The impact of coronavirus has sent shock waves across global markets with Chinese private businesses struggling to stay afloat. In February 2020, Cheung Kong Graduate School of Business' (CKGSB) Business Conditions Index (BCI) has fallen to a shocking all-time low of 37.3 from 56.2 just the month before. The BCI is widely followed as a key indicator of Chinese executives' sentiment on China's macroeconomic environment.
This month's data shows that sales and profit forecasts have plummeted. Companies lack business, or have not yet resumed work and therefore have no revenue. There is a reliance on warehoused goods as companies cannot produce new goods. Labor and overall costs have fallen which could lead to deflation. This month's investment and recruitment indices, which have stayed relatively high for a long time, fell to around 43 this month. Companies are no longer considering expansion as they have in the past. Instead, they are expecting contraction, which usually leads to economic downtown.
Since December 2019, an outbreak of a novel coronavirus has stopped China in its tracks. This month's BCI survey includes an additional four questions about the outbreak. 45% of companies surveyed have been unable to resume work. The return of employees is directly related to the epidemic as well as preventative measures put in place by the government. Most importantly, most companies believe they will not be able to get back up to speed by the end of February. 61% of companies believe their production capacity will not recover more than 60% by the end of the month.
Professor Li states, "We were psychologically prepared for poor results to this month's CKGSB BCI, but the actual figures are worse than we had imagined. This month's BCI reached a historic low, reflecting the extreme pressure faced by Chinese companies. To save the economy, there is an urgent need to improve China's business climate."

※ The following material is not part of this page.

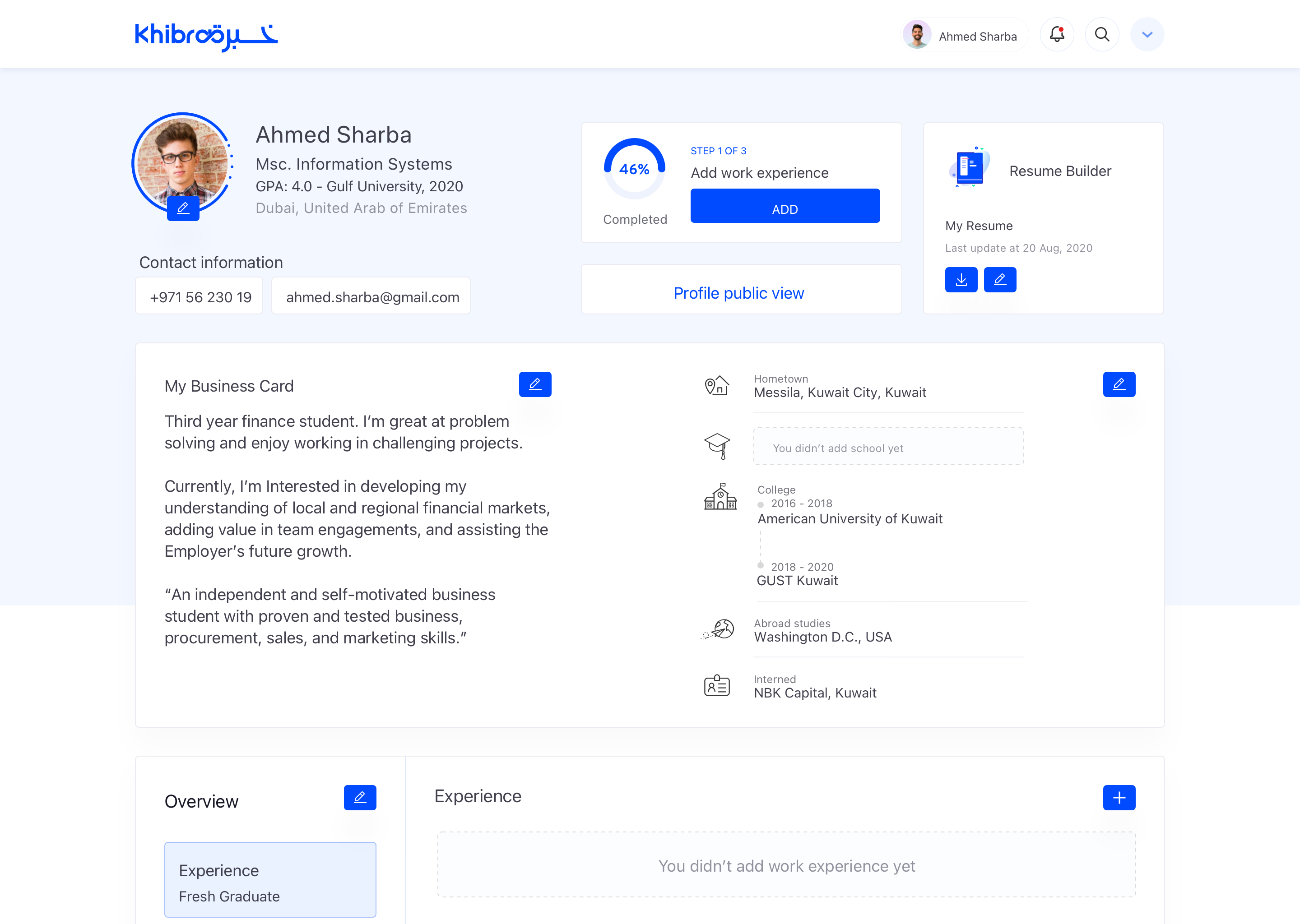Edit the profile photo
This screenshot has width=1300, height=924.
(183, 208)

About CKGSB's Business Conditions Index
In June 2011, the Cheung Kong Graduate School of Business Case Center and the Center for Economic Research initiated a project to gauge the business sentiment of executives about the macro-economic environment in China – called an index of business conditions. The CKGSB Business Conditions Index is a set of forward-looking, diffusion indices. The survey asks roughly 300+ senior executives of companies whether their main products are for consumers or non-consumers, and then asks how they think product prices will change in the next six months.